- [REQUIREMENT]: A verbatim copy of each record is required.

***** DATA SUPPLIED

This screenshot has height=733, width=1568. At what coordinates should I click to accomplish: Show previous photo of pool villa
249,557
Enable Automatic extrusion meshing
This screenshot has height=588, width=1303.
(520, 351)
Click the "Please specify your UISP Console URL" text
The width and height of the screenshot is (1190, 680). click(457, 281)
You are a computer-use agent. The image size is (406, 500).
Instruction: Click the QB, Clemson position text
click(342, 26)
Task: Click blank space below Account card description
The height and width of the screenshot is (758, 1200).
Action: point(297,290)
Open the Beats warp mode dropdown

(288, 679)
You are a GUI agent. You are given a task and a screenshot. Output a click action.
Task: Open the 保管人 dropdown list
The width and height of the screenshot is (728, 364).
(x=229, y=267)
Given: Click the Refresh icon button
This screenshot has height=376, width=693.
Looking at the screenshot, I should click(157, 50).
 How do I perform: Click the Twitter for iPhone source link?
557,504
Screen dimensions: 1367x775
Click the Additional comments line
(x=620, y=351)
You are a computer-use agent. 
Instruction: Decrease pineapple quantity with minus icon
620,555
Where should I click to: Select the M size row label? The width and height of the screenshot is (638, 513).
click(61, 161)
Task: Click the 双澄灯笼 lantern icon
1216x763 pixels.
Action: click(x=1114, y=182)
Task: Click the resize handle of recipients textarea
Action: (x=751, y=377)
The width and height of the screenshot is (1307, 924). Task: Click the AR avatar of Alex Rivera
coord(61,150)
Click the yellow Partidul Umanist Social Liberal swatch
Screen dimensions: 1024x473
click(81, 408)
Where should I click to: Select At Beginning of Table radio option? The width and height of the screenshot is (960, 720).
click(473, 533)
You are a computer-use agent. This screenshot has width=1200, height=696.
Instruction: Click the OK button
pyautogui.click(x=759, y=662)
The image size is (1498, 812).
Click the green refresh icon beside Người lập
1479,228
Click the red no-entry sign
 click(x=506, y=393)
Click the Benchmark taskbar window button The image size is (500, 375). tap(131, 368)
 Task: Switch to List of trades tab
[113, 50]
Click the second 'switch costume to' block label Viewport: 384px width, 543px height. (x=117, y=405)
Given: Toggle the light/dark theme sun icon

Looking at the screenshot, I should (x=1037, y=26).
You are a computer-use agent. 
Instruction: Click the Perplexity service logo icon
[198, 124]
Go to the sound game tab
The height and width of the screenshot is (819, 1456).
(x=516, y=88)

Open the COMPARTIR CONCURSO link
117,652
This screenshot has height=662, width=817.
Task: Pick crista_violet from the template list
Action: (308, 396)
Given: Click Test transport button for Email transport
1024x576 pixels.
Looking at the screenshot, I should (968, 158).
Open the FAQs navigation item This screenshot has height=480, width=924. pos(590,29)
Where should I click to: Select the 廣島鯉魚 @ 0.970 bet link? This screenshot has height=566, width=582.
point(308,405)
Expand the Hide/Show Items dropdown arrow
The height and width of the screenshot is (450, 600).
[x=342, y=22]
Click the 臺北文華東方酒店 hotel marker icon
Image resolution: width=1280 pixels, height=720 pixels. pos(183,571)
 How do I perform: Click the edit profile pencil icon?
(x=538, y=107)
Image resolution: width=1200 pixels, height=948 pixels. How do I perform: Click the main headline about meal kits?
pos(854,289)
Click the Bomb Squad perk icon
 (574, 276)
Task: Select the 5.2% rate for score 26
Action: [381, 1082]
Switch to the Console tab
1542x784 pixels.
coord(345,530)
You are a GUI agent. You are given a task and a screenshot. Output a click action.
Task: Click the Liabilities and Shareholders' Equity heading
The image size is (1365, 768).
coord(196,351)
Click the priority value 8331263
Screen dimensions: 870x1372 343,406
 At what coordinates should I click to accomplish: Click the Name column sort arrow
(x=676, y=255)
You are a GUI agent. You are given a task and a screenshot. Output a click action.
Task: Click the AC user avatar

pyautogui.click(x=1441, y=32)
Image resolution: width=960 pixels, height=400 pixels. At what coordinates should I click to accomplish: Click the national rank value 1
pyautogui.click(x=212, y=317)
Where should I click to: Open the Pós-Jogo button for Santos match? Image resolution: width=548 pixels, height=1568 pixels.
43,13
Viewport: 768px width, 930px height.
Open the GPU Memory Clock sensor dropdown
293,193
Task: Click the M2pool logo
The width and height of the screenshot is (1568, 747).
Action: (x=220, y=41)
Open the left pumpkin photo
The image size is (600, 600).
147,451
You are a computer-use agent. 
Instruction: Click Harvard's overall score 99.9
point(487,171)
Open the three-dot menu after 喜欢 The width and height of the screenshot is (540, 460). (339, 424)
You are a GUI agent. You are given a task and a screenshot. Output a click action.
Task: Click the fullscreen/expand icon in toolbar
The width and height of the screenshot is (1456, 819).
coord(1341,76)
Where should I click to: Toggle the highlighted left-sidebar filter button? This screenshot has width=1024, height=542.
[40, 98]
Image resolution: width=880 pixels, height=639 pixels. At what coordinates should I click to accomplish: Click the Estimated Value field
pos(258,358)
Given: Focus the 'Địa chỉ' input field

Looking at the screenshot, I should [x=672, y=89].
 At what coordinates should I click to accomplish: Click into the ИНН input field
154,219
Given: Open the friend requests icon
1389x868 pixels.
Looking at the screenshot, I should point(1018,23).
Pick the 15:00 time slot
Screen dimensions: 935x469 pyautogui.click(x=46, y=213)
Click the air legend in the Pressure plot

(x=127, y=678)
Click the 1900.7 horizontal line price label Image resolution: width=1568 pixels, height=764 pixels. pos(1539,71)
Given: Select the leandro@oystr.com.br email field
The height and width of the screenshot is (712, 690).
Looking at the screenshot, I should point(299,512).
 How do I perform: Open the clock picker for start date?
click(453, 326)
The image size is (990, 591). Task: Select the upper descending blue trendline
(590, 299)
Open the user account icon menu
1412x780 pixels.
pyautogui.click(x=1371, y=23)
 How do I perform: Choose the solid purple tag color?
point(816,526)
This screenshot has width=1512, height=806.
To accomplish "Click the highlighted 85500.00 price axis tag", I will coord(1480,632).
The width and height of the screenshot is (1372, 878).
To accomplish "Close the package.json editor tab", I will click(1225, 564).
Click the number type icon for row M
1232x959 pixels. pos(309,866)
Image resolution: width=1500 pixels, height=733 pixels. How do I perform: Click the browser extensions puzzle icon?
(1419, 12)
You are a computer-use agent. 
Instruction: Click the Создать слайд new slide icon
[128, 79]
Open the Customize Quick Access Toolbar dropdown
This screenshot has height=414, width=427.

**********

- [RESPONSE TO THIS TASK]:
This screenshot has height=733, width=1568. At what coordinates should I click to accomplish: Show previous photo of pool villa
249,557
Enable Automatic extrusion meshing
This screenshot has height=588, width=1303.
(520, 351)
Click the "Please specify your UISP Console URL" text
The width and height of the screenshot is (1190, 680). click(457, 281)
You are a computer-use agent. The image size is (406, 500).
Instruction: Click the QB, Clemson position text
click(342, 26)
Task: Click blank space below Account card description
The height and width of the screenshot is (758, 1200).
Action: point(297,290)
Open the Beats warp mode dropdown

(288, 679)
You are a GUI agent. You are given a task and a screenshot. Output a click action.
Task: Open the 保管人 dropdown list
The width and height of the screenshot is (728, 364).
(x=229, y=267)
Given: Click the Refresh icon button
This screenshot has height=376, width=693.
Looking at the screenshot, I should click(157, 50).
 How do I perform: Click the Twitter for iPhone source link?
557,504
Screen dimensions: 1367x775
Click the Additional comments line
(x=620, y=351)
You are a computer-use agent. 
Instruction: Decrease pineapple quantity with minus icon
620,555
Where should I click to: Select the M size row label? The width and height of the screenshot is (638, 513).
click(61, 161)
Task: Click the 双澄灯笼 lantern icon
1216x763 pixels.
Action: click(x=1114, y=182)
Task: Click the resize handle of recipients textarea
Action: (x=751, y=377)
The width and height of the screenshot is (1307, 924). Task: Click the AR avatar of Alex Rivera
coord(61,150)
Click the yellow Partidul Umanist Social Liberal swatch
Screen dimensions: 1024x473
click(81, 408)
Where should I click to: Select At Beginning of Table radio option? The width and height of the screenshot is (960, 720).
click(473, 533)
You are a computer-use agent. This screenshot has width=1200, height=696.
Instruction: Click the OK button
pyautogui.click(x=759, y=662)
The image size is (1498, 812).
Click the green refresh icon beside Người lập
1479,228
Click the red no-entry sign
 click(x=506, y=393)
Click the Benchmark taskbar window button The image size is (500, 375). tap(131, 368)
 Task: Switch to List of trades tab
[113, 50]
Click the second 'switch costume to' block label Viewport: 384px width, 543px height. (x=117, y=405)
Given: Toggle the light/dark theme sun icon

Looking at the screenshot, I should (x=1037, y=26).
You are a computer-use agent. 
Instruction: Click the Perplexity service logo icon
[198, 124]
Go to the sound game tab
The height and width of the screenshot is (819, 1456).
(x=516, y=88)

Open the COMPARTIR CONCURSO link
117,652
This screenshot has height=662, width=817.
Task: Pick crista_violet from the template list
Action: (308, 396)
Given: Click Test transport button for Email transport
1024x576 pixels.
Looking at the screenshot, I should (968, 158).
Open the FAQs navigation item This screenshot has height=480, width=924. pos(590,29)
Where should I click to: Select the 廣島鯉魚 @ 0.970 bet link? This screenshot has height=566, width=582.
point(308,405)
Expand the Hide/Show Items dropdown arrow
The height and width of the screenshot is (450, 600).
[x=342, y=22]
Click the 臺北文華東方酒店 hotel marker icon
Image resolution: width=1280 pixels, height=720 pixels. pos(183,571)
 How do I perform: Click the edit profile pencil icon?
(x=538, y=107)
Image resolution: width=1200 pixels, height=948 pixels. How do I perform: Click the main headline about meal kits?
pos(854,289)
Click the Bomb Squad perk icon
 (574, 276)
Task: Select the 5.2% rate for score 26
Action: [381, 1082]
Switch to the Console tab
1542x784 pixels.
coord(345,530)
You are a GUI agent. You are given a task and a screenshot. Output a click action.
Task: Click the Liabilities and Shareholders' Equity heading
The image size is (1365, 768).
coord(196,351)
Click the priority value 8331263
Screen dimensions: 870x1372 343,406
 At what coordinates should I click to accomplish: Click the Name column sort arrow
(x=676, y=255)
You are a GUI agent. You are given a task and a screenshot. Output a click action.
Task: Click the AC user avatar

pyautogui.click(x=1441, y=32)
Image resolution: width=960 pixels, height=400 pixels. At what coordinates should I click to accomplish: Click the national rank value 1
pyautogui.click(x=212, y=317)
Where should I click to: Open the Pós-Jogo button for Santos match? Image resolution: width=548 pixels, height=1568 pixels.
43,13
Viewport: 768px width, 930px height.
Open the GPU Memory Clock sensor dropdown
293,193
Task: Click the M2pool logo
The width and height of the screenshot is (1568, 747).
Action: (x=220, y=41)
Open the left pumpkin photo
The image size is (600, 600).
147,451
You are a computer-use agent. 
Instruction: Click Harvard's overall score 99.9
point(487,171)
Open the three-dot menu after 喜欢 The width and height of the screenshot is (540, 460). (339, 424)
You are a GUI agent. You are given a task and a screenshot. Output a click action.
Task: Click the fullscreen/expand icon in toolbar
The width and height of the screenshot is (1456, 819).
coord(1341,76)
Where should I click to: Toggle the highlighted left-sidebar filter button? This screenshot has width=1024, height=542.
[40, 98]
Image resolution: width=880 pixels, height=639 pixels. At what coordinates should I click to accomplish: Click the Estimated Value field
pos(258,358)
Given: Focus the 'Địa chỉ' input field

Looking at the screenshot, I should [x=672, y=89].
 At what coordinates should I click to accomplish: Click into the ИНН input field
154,219
Given: Open the friend requests icon
1389x868 pixels.
Looking at the screenshot, I should point(1018,23).
Pick the 15:00 time slot
Screen dimensions: 935x469 pyautogui.click(x=46, y=213)
Click the air legend in the Pressure plot

(x=127, y=678)
Click the 1900.7 horizontal line price label Image resolution: width=1568 pixels, height=764 pixels. pos(1539,71)
Given: Select the leandro@oystr.com.br email field
The height and width of the screenshot is (712, 690).
Looking at the screenshot, I should point(299,512).
 How do I perform: Open the clock picker for start date?
click(453, 326)
The image size is (990, 591). Task: Select the upper descending blue trendline
(590, 299)
Open the user account icon menu
1412x780 pixels.
pyautogui.click(x=1371, y=23)
 How do I perform: Choose the solid purple tag color?
point(816,526)
This screenshot has width=1512, height=806.
To accomplish "Click the highlighted 85500.00 price axis tag", I will coord(1480,632).
The width and height of the screenshot is (1372, 878).
To accomplish "Close the package.json editor tab", I will click(1225, 564).
Click the number type icon for row M
1232x959 pixels. pos(309,866)
Image resolution: width=1500 pixels, height=733 pixels. How do I perform: Click the browser extensions puzzle icon?
(1419, 12)
You are a computer-use agent. 
Instruction: Click the Создать слайд new slide icon
[128, 79]
Open the Customize Quick Access Toolbar dropdown
This screenshot has height=414, width=427.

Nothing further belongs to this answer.